- Developer: Zoho Corporation
- Release: 2005; 21 years ago
- Operating system: Web, Android, iOS
- Platform: SaaS
- Type: Customer relationship management
- License: Proprietary
- Website: zoho.com/crm

= Zoho CRM (application) =

Customer relationship management software

Zoho CRM is a cloud-based customer relationship management (CRM) application developed by Zoho Corporation, an India-based technology company. It is delivered as a software-as-a-service (SaaS) product and includes features for managing sales processes, marketing activities, and customer support.

==History==
Zoho CRM was launched in 2005 by Zoho Corporation. In 2010, Zoho partnered with Google as a launch partner for the Google Apps Marketplace, allowing Google Apps users to access Zoho CRM within their existing accounts.

In 2012, Zoho CRM was launched on the Google Play Store, providing Android users with mobile access to customer data, including accounts, leads, and contacts.

In 2016, Zoho launched a multichannel version of Zoho CRM, integrating email, social media, live chat, and phone into a unified platform. The update introduced SalesSignals, providing real-time notifications of customer interactions across channels.

In 2017, Zoho launched Zia, an AI powered virtual assistant for Zoho CRM. Zia provides real-time insights, detects anomalies, suggests workflows, and automates routine sales tasks.

In June 2024, Zoho introduced an update to the platform under the title CRM for Everyone. The update included features intended to facilitate collaboration between departments within an organization.

In June 2024, Zoho CRM introduced updates that included AI powered analytics features and support for integrating open source artificial intelligence models into the platform.

In February 2025, Zoho released a preview of Zia AI agents in Zoho CRM. These agents perform predefined tasks related to support, sales, and marketing workflows. Zoho also introduced the Zia Agent Marketplace, where users can select, modify, and use these agents within the CRM system.

==Bigin==
Bigin was launched in 2020. It is intended to support basic customer operations such as sales tracking, onboarding, service delivery, and customer support.

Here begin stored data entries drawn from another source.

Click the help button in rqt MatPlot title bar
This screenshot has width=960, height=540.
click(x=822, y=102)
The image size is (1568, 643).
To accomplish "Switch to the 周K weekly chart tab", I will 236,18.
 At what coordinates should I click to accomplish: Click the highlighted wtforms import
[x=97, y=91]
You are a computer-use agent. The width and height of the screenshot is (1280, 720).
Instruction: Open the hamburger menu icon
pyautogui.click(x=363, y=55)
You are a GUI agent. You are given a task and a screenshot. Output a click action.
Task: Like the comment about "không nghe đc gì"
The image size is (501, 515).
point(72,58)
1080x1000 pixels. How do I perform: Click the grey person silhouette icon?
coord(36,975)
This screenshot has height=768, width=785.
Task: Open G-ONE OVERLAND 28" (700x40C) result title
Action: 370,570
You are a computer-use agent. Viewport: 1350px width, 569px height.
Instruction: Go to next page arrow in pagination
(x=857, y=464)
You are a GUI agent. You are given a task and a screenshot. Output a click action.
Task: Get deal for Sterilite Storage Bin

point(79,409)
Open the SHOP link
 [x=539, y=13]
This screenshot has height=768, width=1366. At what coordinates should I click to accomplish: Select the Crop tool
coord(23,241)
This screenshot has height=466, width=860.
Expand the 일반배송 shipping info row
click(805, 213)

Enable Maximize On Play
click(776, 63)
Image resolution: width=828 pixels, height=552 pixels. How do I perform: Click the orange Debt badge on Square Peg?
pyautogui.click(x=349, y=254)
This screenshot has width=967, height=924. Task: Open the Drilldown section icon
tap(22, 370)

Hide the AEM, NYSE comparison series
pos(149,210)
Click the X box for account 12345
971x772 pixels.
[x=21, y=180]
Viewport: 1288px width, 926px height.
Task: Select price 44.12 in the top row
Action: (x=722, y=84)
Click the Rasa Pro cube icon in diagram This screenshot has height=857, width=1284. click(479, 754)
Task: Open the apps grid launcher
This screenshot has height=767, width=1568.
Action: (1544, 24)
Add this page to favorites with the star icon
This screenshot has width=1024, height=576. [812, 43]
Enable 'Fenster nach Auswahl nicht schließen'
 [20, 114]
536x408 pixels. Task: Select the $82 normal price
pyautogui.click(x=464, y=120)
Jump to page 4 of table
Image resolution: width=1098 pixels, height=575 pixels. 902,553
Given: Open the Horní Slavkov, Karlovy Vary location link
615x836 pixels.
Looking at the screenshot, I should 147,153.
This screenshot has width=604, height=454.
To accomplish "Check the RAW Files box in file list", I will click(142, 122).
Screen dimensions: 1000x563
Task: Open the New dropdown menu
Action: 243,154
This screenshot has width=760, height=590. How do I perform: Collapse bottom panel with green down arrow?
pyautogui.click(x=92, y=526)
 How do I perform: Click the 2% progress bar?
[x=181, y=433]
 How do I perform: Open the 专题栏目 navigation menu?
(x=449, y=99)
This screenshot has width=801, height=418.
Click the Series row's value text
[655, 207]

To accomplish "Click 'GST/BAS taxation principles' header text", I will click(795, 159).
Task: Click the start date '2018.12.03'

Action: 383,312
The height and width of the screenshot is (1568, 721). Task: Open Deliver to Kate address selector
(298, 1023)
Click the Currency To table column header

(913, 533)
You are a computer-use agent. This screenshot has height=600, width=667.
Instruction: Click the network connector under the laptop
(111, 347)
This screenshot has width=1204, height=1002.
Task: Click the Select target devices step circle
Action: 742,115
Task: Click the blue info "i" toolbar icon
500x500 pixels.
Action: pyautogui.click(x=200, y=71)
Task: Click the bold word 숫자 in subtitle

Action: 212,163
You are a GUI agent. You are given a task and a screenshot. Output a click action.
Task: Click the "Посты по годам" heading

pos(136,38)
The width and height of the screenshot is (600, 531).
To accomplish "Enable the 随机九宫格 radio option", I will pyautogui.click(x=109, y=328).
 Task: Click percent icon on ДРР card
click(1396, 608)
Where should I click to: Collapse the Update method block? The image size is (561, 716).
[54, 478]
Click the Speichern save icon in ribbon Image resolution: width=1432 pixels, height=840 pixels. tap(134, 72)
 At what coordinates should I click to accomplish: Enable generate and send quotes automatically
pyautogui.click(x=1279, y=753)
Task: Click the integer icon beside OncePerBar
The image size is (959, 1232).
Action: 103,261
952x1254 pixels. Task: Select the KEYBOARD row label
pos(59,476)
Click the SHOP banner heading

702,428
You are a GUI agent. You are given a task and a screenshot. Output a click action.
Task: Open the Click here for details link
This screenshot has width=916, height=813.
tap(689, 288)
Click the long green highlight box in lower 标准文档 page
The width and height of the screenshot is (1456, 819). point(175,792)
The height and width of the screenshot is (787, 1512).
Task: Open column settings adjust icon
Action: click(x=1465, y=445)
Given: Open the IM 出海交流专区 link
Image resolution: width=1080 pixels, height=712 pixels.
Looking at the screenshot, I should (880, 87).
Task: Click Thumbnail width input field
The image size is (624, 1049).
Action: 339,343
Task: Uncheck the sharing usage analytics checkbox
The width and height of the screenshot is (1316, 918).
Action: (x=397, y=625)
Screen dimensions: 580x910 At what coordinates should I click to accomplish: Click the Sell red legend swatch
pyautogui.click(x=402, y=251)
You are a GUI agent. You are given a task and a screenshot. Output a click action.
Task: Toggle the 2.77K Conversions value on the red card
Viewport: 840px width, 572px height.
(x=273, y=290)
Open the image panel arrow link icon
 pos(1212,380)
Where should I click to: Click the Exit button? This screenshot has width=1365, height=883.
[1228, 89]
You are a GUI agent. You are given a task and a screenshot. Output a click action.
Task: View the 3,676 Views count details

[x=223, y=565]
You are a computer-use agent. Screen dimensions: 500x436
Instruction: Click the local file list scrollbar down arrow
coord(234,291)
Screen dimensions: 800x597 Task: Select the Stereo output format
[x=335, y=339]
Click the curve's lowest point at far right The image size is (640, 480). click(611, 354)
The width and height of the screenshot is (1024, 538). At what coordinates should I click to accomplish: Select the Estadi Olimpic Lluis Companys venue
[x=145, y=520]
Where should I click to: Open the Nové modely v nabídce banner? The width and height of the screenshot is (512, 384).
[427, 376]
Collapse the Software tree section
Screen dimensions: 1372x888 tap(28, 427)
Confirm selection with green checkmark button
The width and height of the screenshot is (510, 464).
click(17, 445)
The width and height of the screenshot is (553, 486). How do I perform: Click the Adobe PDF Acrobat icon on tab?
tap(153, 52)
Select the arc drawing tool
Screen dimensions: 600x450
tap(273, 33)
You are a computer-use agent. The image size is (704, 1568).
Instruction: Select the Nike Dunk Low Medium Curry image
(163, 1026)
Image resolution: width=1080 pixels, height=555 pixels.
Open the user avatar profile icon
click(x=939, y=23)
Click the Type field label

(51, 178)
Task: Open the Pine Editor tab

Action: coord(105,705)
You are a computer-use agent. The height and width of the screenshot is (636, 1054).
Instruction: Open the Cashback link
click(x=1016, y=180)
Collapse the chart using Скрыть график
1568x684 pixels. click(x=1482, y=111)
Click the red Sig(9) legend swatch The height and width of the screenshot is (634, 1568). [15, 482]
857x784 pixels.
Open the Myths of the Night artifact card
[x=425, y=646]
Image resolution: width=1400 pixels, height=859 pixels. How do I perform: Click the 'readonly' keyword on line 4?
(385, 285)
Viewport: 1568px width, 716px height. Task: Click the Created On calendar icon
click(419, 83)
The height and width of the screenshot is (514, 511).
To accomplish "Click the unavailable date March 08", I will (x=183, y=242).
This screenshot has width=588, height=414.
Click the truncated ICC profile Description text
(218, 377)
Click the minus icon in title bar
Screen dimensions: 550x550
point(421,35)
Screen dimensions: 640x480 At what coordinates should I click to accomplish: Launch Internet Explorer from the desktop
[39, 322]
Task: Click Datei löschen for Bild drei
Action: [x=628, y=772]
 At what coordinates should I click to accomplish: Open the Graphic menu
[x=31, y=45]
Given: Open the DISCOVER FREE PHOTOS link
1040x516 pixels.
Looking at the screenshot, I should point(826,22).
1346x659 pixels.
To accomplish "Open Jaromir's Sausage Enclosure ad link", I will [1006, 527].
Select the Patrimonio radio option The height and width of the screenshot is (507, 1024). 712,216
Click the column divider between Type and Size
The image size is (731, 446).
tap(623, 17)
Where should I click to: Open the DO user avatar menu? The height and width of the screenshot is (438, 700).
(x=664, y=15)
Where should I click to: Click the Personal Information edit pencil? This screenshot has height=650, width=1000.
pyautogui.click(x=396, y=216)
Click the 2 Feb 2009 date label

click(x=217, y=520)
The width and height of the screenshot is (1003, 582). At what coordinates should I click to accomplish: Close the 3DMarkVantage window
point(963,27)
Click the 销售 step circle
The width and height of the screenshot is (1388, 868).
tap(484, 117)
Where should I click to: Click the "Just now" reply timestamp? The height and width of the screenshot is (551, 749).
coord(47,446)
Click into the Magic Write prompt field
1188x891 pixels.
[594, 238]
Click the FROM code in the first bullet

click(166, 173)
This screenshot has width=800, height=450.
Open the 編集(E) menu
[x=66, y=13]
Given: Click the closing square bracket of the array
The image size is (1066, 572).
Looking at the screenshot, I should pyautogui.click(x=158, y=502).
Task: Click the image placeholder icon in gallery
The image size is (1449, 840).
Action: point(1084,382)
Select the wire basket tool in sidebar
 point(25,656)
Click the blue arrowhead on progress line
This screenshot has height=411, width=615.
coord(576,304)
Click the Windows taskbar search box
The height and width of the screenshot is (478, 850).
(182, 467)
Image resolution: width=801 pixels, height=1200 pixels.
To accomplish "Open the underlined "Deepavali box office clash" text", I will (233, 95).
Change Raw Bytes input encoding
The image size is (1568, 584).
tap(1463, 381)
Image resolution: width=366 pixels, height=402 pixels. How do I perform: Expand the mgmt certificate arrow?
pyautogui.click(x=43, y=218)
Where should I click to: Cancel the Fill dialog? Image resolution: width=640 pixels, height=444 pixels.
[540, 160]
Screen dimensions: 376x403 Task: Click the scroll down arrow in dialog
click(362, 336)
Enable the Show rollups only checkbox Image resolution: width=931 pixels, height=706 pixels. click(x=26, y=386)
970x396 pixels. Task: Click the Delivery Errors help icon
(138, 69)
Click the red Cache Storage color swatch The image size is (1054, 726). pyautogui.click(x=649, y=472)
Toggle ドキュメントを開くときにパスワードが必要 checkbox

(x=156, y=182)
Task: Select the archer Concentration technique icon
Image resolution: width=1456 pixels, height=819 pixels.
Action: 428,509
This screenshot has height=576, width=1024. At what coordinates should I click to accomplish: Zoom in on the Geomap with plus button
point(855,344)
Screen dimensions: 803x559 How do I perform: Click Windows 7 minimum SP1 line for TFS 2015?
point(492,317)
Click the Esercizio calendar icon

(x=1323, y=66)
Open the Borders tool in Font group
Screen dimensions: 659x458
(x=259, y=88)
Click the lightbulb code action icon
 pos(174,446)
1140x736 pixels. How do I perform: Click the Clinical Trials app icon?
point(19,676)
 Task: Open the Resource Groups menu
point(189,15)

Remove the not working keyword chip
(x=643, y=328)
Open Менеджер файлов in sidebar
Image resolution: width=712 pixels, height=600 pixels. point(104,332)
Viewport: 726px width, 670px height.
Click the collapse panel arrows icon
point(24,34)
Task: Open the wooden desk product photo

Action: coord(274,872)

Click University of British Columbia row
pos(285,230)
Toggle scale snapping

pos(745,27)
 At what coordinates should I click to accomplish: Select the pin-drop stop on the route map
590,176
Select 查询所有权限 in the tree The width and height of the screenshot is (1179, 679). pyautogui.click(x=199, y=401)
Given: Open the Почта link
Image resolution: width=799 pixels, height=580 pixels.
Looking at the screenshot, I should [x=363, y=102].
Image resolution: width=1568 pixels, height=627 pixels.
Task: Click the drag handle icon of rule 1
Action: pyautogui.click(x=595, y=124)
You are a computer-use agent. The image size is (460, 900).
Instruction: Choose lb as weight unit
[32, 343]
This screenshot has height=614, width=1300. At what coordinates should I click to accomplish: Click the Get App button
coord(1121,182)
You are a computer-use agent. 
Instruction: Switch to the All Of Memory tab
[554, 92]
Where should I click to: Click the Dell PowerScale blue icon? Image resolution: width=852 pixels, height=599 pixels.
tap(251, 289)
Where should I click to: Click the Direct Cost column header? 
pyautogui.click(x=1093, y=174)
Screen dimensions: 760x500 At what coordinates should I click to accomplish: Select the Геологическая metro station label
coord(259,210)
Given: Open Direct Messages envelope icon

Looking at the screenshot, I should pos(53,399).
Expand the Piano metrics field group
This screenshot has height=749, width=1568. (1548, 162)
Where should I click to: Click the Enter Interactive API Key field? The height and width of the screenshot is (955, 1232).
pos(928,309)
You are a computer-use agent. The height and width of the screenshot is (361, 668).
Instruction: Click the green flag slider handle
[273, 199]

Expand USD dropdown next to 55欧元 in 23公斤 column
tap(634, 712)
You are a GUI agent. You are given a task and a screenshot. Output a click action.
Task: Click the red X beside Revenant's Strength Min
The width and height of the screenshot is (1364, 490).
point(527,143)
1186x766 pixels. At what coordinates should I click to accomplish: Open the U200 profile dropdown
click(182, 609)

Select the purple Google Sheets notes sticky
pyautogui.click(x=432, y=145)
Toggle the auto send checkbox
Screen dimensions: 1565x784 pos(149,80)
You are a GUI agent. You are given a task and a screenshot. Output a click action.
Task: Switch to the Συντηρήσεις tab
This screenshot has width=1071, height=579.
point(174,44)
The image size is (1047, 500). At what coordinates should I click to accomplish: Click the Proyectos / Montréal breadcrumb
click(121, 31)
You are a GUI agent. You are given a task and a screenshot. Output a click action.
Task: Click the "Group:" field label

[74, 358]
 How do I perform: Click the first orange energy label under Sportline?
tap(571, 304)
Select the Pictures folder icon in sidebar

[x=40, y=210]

In 2024, Zoho released an update to Bigin. The update introduced Team Pipelines, allowing different teams to manage their operations independently within the same system, and Connected Pipelines, which enable the transfer of customer data between various stages and processes.

==Operations==
In November 2013, Zoho conducted a marketing activity during the Salesforce Dreamforce conference in San Francisco. Although not an official participant in the event, Zoho utilized pedicabs and food trucks bearing its branding in the vicinity of the conference venue.

In September 2015, Zoho conducted a guerrilla marketing campaign in San Francisco to coincide with Salesforce's annual Dreamforce conference. The advertisements featured comparative messages directed at Salesforce, referencing pricing differences and other business metrics.